▶ **Instructions for the task**: The answer must be the full data, restated word for word, with no pictures in it.

Items from a dataset:
● ● ●

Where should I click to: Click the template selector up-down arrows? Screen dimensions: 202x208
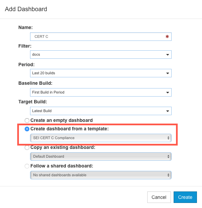168,138
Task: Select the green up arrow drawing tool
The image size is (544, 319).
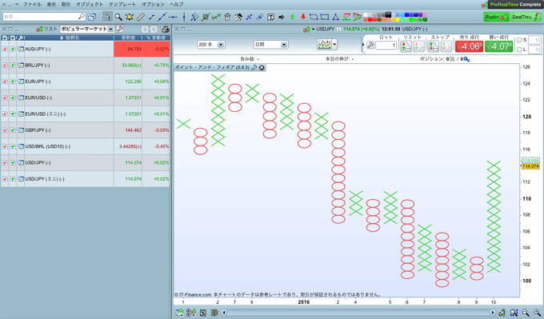Action: pos(292,17)
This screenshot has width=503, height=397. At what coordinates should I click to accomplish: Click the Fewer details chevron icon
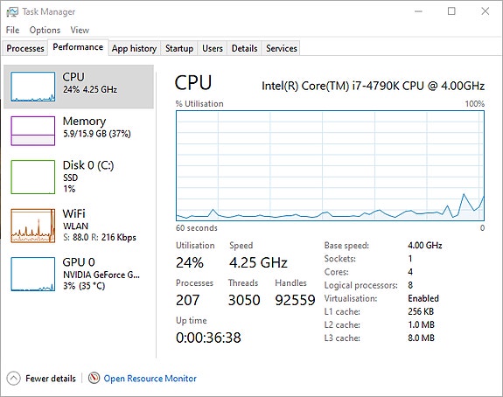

● ● ●

▶ **Exercise result**:
Where should I click to: Click the template selector up-down arrows? Screen dimensions: 202x208
168,138
Task: Select the green up arrow drawing tool
The image size is (544, 319).
Action: pos(292,17)
This screenshot has width=503, height=397. At what coordinates should I click to accomplish: Click the Fewer details chevron icon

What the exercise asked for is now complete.